** Opening SUPPLIED TEXT block **

T-SQL Tuesday – Indexes
When Michael J Swart asked me to take part in T-SQL Tuesday #10 – Indexes, I was incredibly flattered. Nobody’s ever asked me to do anything since a cop asked me to stop doing that one thing (speeding). I had to say yes. Here’s my contribution to T-SQL Tuesday #10.
[caption id="" align=“alignright” width=“241”] An index is a horological lever-like something or other.[/caption]
WTF is an index? My 1967 Children’s World Book Encyclopedia doesn’t provide a definition for an index. That’s probably because it’s an encyclopedia and not a dictionary Thanks to the local gypsy garage sale going on in my neighborhood, I was able to acquire a dictionary from 1934 which defines an index as “a leverlike regulator for a hairspring.” Apparently this has something to do with clocks. If you try to verify this, you’ll notice that it’s a horological term. Apparently that has something to do with clocks and not adult entertainment. Obviously neither my Children’s World Book Encyclopedia nor my Book of Learnin’ and Such was going to help me define an index. In the spirit of true science, I realized that I would have to make something up. Or do my homework. One of the two.
SQL Server and a Drought of Options
SQL Server doesn’t have a wealth of indexing options available. In fact, there are fundamentally only two options – indexed and STFU. Sure, there are multiple indexing techniques, but this is my story. At the core of SQL Server’s indexing strategy is the self-balancing binary search tree or, for those who don’t like to sound like pompous assfaces, the b-tree. B-trees are full of special magic. Well, not really. A b-tree is based on an algorithmic model that strives to keep the height of the search tree (the number of nodes between the root and the leaf nodes) as small as possible. This means that finding any single piece of information should be equally as cheap/expensive as finding any other piece of information. That sounds great, right? Well, one of the fundamental indexing problems is that the data in the index has to be kept up to date as the data in the table changes. You can’t have data flying around willy nilly. This is where we get to start sub-typing our b-trees.
Oh, So There ARE Options
Yes, I lied to you. Sort of. SQL Server has multiple types of indexes, just not multiple… types of index. There’s no way to control the indexing mechanism that SQL Server uses, you’re stuck with the pompous assfacery of self-balancing binary search trees (it’s not really a bad thing). So, getting back to the topic at hand, in SQL Server we do have options. Two of them: clustered and non-clustered indexes.
Cluster This!

** Closing SUPPLIED TEXT block **
** Opening DATA SECTION block **

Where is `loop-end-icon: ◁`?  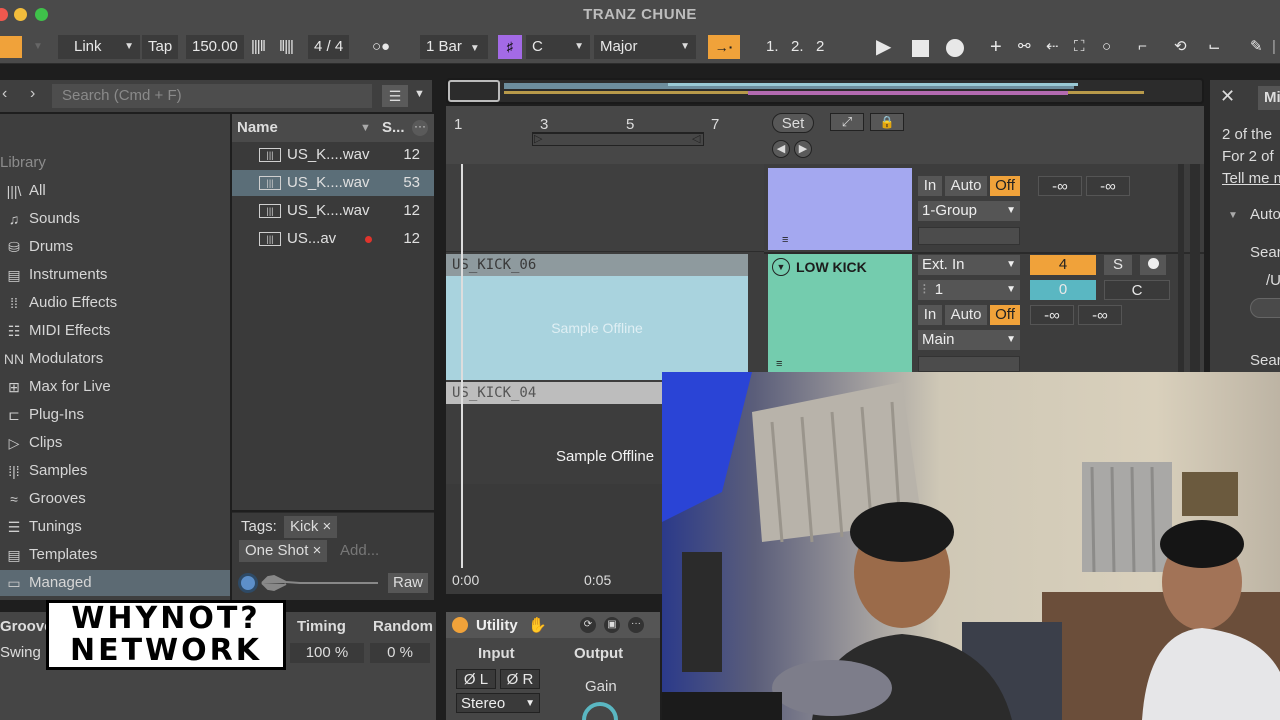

** Closing DATA SECTION block **

• WORK INSTRUCTIONS
1. According to the T-SQL Tuesday post, what two types of indexes does SQL Server offer?
2. Quote the T-SQL Tuesday post, starting with "T-SQL Tuesday –" and going on through "T-SQL Tuesday #10.".
Rely solely on the T-SQL Tuesday post.

• RESPONSES IN ORDER
1. Clustered and non-clustered indexes.

2.
T-SQL Tuesday – Indexes
When Michael J Swart asked me to take part in T-SQL Tuesday #10 – Indexes, I was incredibly flattered. Nobody’s ever asked me to do anything since a cop asked me to stop doing that one thing (speeding). I had to say yes. Here’s my contribution to T-SQL Tuesday #10.